PAGE EXTRACT>
════════════════

Hypothesis test and confidence interval

Procedures for Hypothesis Test¶

Define context
- $H_0: parameter =\ ...$
- $H_a: parameter\ condition\ ...$
- $parameter$ is the ...
- $\alpha =\ ...$
Verify inference conditions
Find p-value
Conclusion
- $p\ condition\ \alpha$
- $H_0$ should/should not be rejected
- The data provides sufficient evidence that ...

Procedures for Confidence Interval¶

Verify confidence interval conditions
Find confidence interval
- $CI = statistic \pm (critical\ value) \times (standard\ error\ of\ statistic)$
We can be $C\%$ confident that the interval from $lower\ limit$ to $upper\ limit$ captures the actual value of the $parameter$

Population Proportions¶

One-sample z-test.

════════════════

DATA SHOWN>
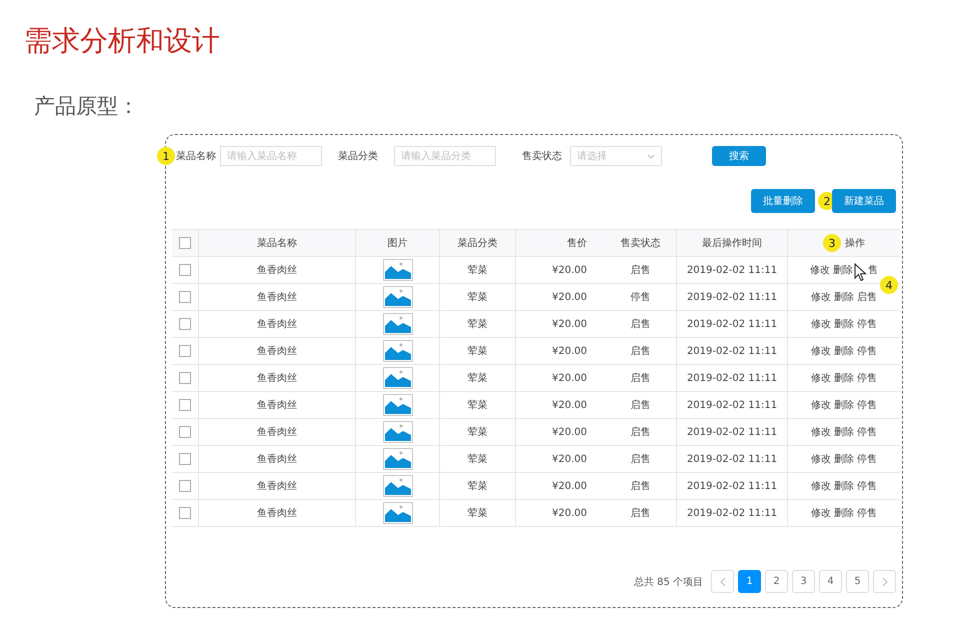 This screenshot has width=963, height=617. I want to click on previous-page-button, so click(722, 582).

════════════════

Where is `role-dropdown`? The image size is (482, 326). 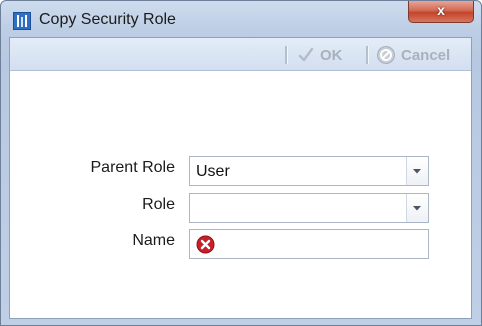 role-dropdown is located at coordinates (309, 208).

════════════════

TASK TO COMPLETE>
Please repeat, word for word, the stretch of the hypothesis test notes from "Procedures for Confidence" through "One-sample z-test.".

THE COMPLETED TASK>
Procedures for Confidence Interval¶

Verify confidence interval conditions
Find confidence interval
- $CI = statistic \pm (critical\ value) \times (standard\ error\ of\ statistic)$
We can be $C\%$ confident that the interval from $lower\ limit$ to $upper\ limit$ captures the actual value of the $parameter$

Population Proportions¶

One-sample z-test.